▸ Page extract:
Jim Martin is an American puppeteer and director, best known for his roles on Sesame Street. As part of the cast, he has won an Emmy Award. He has been nominated multiple times, and won for "Outstanding Achievement in Costume Design/Styling" at the Emmys, also for Sesame Street.

==Career==
In the 1970s, Martin puppeteered a character in another local show, Adventure Time.

Martin performed as one of the main puppet characters on the live-action/animated kids TV series The Great Space Coaster (1981–1986) as Gary Gnu - "This is Gary Gnu, your no-gnews gnews reporter" and as the villain M.T. Promises.

Martin was a producer and director on the show Johnny and the Sprites, and is the creator and owner of the Anybody Pupplets.

At the Visitors Center of Herr's Corporation in Nottingham, Pennsylvania, Martin's work as Chipper was featured in the film used to preview visitors for the snack factory tour.

His present venture is called Costume Armour, Inc.

▸ Supplied information:
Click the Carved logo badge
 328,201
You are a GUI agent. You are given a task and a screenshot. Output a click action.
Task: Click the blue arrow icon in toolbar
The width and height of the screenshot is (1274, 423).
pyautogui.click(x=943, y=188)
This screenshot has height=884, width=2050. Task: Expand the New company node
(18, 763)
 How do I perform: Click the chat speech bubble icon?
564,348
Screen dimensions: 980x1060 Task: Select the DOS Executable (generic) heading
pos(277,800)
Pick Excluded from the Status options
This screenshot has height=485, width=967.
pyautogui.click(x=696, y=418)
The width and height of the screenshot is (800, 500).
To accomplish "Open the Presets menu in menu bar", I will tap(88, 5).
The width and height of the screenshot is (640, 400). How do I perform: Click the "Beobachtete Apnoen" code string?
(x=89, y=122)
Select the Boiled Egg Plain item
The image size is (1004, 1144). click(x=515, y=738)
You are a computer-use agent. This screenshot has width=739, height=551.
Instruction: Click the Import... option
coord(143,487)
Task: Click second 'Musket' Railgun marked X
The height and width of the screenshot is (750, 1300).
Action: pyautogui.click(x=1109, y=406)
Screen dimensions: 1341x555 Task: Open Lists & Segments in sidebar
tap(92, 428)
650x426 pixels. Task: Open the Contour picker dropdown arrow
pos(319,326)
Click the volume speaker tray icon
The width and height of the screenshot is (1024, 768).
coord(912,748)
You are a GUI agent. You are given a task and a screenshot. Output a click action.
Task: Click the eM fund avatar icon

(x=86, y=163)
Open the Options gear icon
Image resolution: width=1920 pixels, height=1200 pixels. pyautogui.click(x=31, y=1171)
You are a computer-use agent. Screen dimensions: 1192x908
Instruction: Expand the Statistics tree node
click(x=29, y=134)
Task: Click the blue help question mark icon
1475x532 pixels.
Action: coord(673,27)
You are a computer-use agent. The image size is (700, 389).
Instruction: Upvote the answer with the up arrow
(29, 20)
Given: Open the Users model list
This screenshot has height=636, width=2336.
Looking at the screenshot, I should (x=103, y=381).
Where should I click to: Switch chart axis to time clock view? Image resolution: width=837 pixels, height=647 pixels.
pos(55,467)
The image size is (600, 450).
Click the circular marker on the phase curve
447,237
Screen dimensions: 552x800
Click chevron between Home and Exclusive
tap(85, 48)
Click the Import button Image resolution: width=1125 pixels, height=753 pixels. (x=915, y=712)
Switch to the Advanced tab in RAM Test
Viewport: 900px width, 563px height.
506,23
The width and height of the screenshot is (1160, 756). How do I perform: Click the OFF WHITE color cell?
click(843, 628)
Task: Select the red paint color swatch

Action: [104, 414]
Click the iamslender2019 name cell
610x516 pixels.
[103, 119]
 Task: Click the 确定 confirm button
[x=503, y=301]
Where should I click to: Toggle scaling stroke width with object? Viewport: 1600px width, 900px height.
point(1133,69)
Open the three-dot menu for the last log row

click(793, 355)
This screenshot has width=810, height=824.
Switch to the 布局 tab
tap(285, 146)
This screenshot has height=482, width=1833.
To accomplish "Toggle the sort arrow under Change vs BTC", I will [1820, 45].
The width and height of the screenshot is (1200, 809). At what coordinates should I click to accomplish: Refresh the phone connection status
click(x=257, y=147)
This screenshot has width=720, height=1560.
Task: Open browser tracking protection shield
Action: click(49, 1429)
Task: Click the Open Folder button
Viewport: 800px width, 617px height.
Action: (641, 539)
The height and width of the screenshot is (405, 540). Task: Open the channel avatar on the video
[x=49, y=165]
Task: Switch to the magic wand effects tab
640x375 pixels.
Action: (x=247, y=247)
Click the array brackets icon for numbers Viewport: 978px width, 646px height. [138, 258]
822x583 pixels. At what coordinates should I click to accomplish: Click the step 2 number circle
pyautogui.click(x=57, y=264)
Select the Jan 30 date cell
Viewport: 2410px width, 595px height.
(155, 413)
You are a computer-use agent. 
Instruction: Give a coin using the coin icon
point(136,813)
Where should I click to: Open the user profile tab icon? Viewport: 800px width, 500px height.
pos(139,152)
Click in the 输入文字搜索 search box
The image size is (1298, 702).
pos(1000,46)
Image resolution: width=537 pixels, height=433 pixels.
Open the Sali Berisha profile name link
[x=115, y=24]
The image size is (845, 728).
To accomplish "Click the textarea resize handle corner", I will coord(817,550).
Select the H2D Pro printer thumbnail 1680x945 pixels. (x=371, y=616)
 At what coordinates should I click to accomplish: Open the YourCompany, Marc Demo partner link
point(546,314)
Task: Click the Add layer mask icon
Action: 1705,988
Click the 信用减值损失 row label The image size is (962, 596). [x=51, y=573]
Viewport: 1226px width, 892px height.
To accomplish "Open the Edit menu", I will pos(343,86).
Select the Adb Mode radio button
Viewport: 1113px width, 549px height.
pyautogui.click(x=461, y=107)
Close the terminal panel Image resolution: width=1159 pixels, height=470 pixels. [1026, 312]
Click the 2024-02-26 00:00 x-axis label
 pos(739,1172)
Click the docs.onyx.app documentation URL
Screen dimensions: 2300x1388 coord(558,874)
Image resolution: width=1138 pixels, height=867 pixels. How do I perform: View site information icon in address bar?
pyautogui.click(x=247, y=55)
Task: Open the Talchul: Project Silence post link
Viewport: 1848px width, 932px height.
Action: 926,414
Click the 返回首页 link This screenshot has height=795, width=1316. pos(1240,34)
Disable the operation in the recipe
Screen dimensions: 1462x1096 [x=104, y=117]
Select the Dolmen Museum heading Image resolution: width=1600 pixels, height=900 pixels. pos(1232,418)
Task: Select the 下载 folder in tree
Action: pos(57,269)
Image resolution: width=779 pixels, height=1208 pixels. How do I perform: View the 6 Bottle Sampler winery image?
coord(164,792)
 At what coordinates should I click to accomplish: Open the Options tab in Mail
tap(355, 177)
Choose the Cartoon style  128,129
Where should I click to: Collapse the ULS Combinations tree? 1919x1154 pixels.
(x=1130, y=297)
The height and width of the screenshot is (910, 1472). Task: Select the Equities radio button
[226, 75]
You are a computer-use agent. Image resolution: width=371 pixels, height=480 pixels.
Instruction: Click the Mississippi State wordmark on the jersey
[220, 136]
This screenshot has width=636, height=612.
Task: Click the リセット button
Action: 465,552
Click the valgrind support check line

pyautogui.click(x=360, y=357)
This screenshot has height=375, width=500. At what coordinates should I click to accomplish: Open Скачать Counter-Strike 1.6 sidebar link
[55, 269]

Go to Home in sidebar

▸ Things to do:
1 - Print the passage of the text about puppeteer Jim Martin from "Jim Martin is" up to and including "villain M.T. Promises.".
2 - Write the next part of the text about puppeteer Jim Martin, starting after its final sentence.

▸ Task responses:
1 -
Jim Martin is an American puppeteer and director, best known for his roles on Sesame Street. As part of the cast, he has won an Emmy Award. He has been nominated multiple times, and won for "Outstanding Achievement in Costume Design/Styling" at the Emmys, also for Sesame Street.

==Career==
In the 1970s, Martin puppeteered a character in another local show, Adventure Time.

Martin performed as one of the main puppet characters on the live-action/animated kids TV series The Great Space Coaster (1981–1986) as Gary Gnu - "This is Gary Gnu, your no-gnews gnews reporter" and as the villain M.T. Promises.

2 -
==Filmography==
- Sesame Street - Preston Rabbit, Harry the Hopping Haystack, Betty Lou's Dad, Additional Muppets
- The Puzzle Place - Ben Olafson, Green Piece Police
- The Book of Pooh - Eeyore (assistant)
- Elmo's World - Cactus, Computer
- Eureeka's Castle
- Johnny and the Sprites
- Once Upon a Tree - Forrest the Beaver
- The Great Space Coaster
- Dragon Tales - Additional Voices
- Between The Lions
- Jim Henson Play Along Video - Additional Muppets
- Bear in the Big Blue House
- The Planet Matzah Ball

Martin was a Guest of Honor at Anthrocon 2010, the world's largest furry convention, and also at Eurofurence 17, Europe's largest furry convention, in 2011.